The ride-hailing company is referring to Waymo’s own arbitration proceedings against a former engineer who later joined Uber as the basis for its argument in favor of arbitration to resolve the dispute.
Waymo filed a suit last month in the U.S. District Court for the Northern District of California, alleging that the former employee Anthony Levandowski stole trade secrets relating to self-driving cars before leaving to start Otto, a self-driving trucking company that was later acquired by Uber. Other former Waymo employees who left for Uber and Otto were also found downloading sensitive files, Waymo alleged.
“Waymo’s trade secret and unfair competition claims must be referred to arbitration because they arise out of, relate to, and result from Levandowski’s employment,” Uber has submitted in a filing on Wednesday. The employment agreements Waymo signed with Levandowski require arbitration of all disputes “with anyone” that arise out of, relate to, or result from Levandowski’s employment, according to the filing.
Levandowski has been mentioned frequently by name in Waymo’s filings including its amended complaint and his alleged conduct as a Waymo employee is the core for the Alphabet unit's trade secrets and unfair competition claims, according to the filing.
Waymo does not name Levandowski as a defendant even though it has brought the arbitration claims against him, aiming instead to litigate them in the court, Uber said.
The Alphabet unit has alleged in its complaint that Uber got a head start by pilfering its technology, building its own comparable LiDAR system within nine months. Before he quit, Levandowski led a team of Waymo engineers who developed LiDAR technology for its self-driving car project, according to court documents.
Waymo also alleged in the suit that Uber has infringed two of its patents.
Waymo could not be immediately reached for comment after business hours. The self-driving vehicles unit was set up as separate company from Google under the Alphabet umbrella in December last year.
In October 2016, Waymo filed two arbitration demands against Levandowski, claiming that he took and improperly used Waymo’s confidential information to assist Uber, the ride-hailing company claims in its filing.

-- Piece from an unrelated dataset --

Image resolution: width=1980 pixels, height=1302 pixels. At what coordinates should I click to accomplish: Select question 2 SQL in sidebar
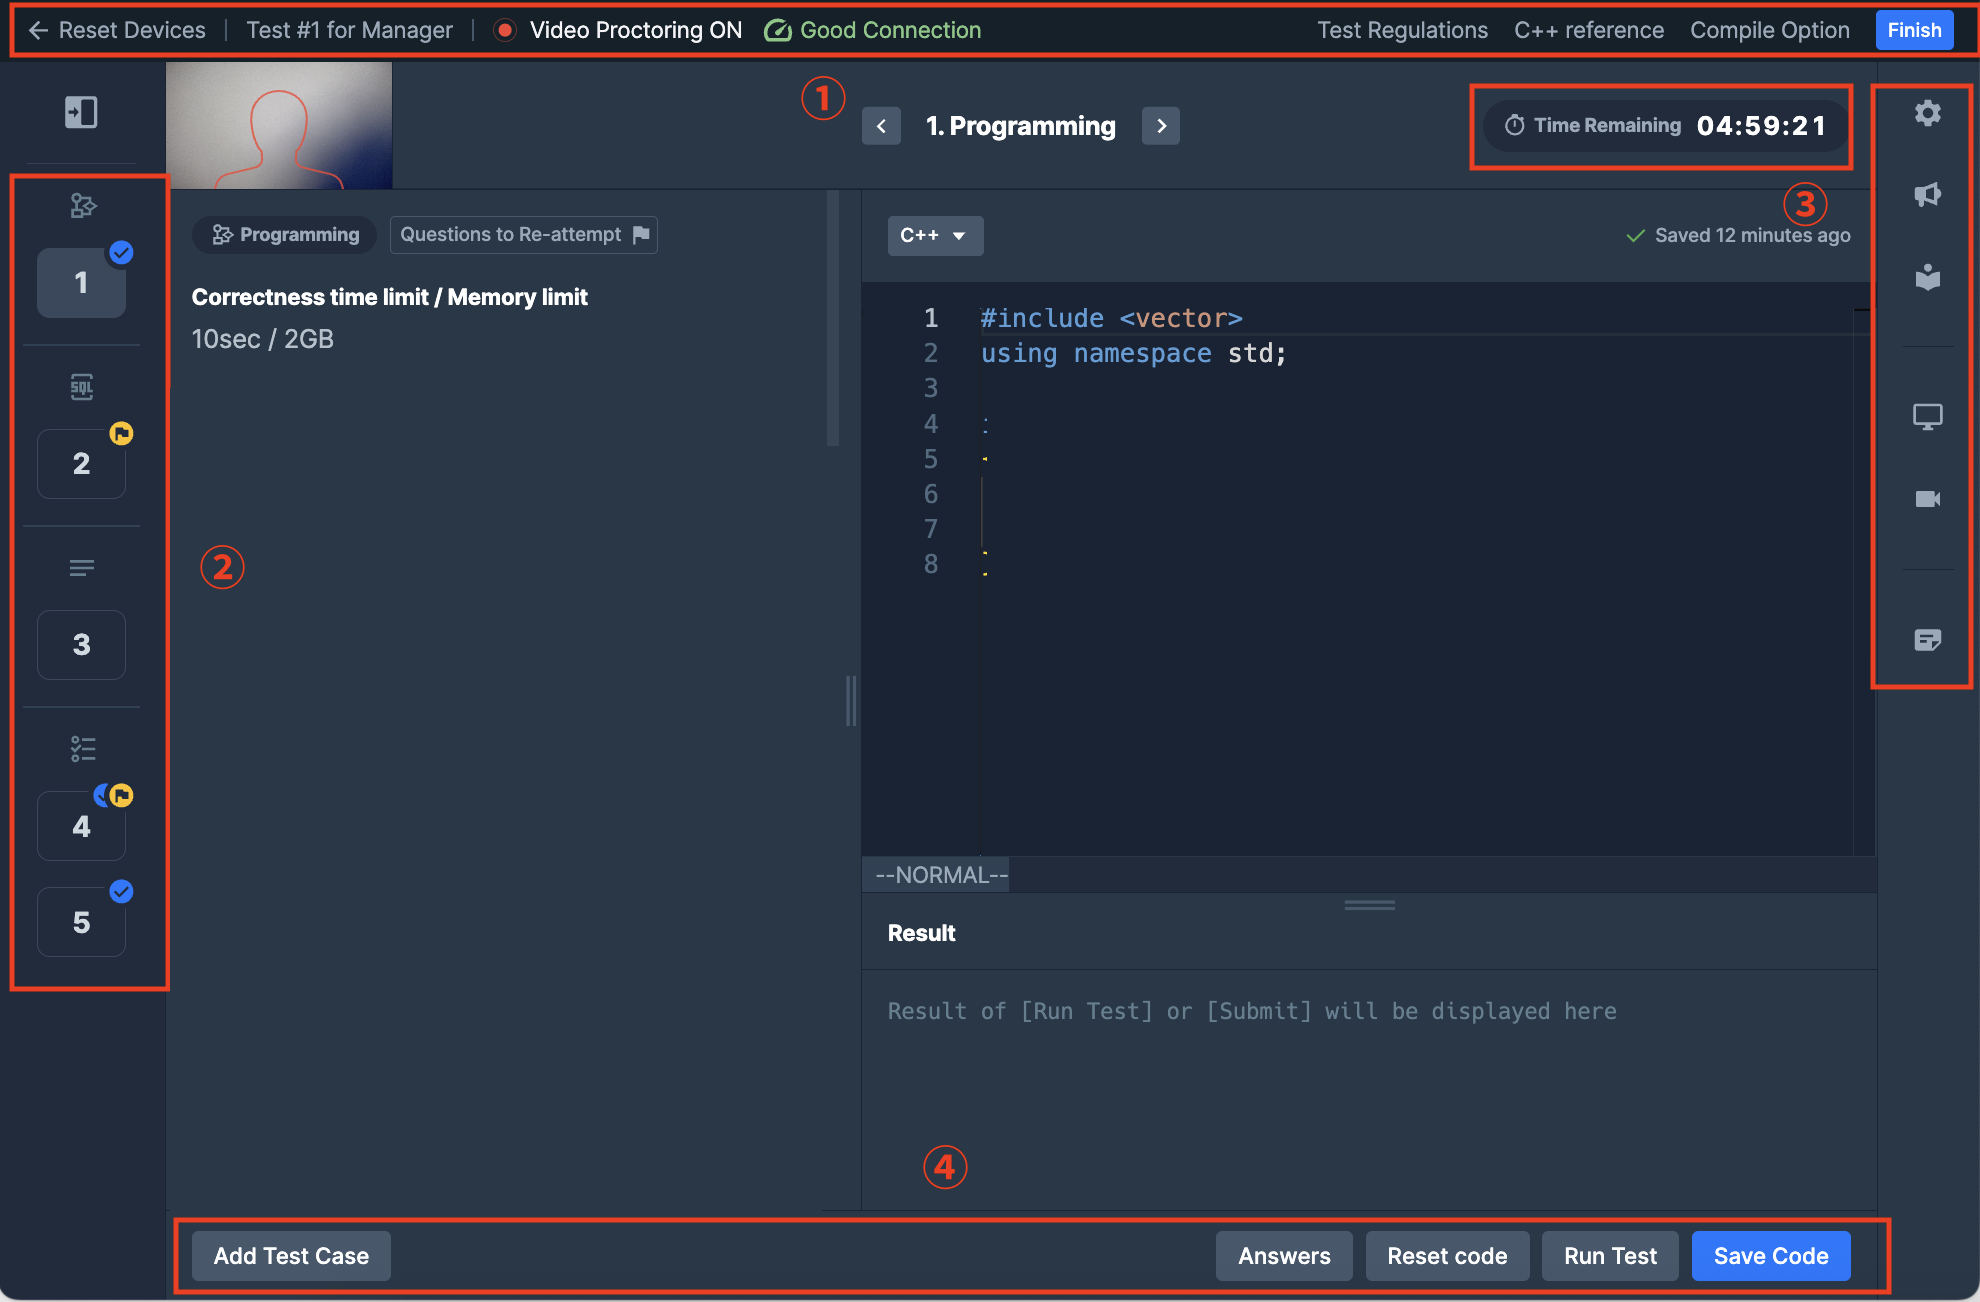(81, 464)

One of the demands related to the alleged use by Levandowski of confidential employee salary information to make targeted offers to Waymo’s employees, while the second held that Levandowski improperly used Waymo’s confidential information to induce its employees to join a competitor.
Basing its action on the arbitration provisions in Levandowski’s employment agreements, Uber plans to initiate this week arbitration proceedings, seeking a declaratory judgment that Waymo’s claims that Uber misappropriated trade secrets and violated unfair competition law are without merit.
Uber has asked the court to stay Waymo’s trade secret and unfair competition claims if it decides they have to be settled by arbitration, but should let the remaining claims such as the patent infringement charges proceed in the court.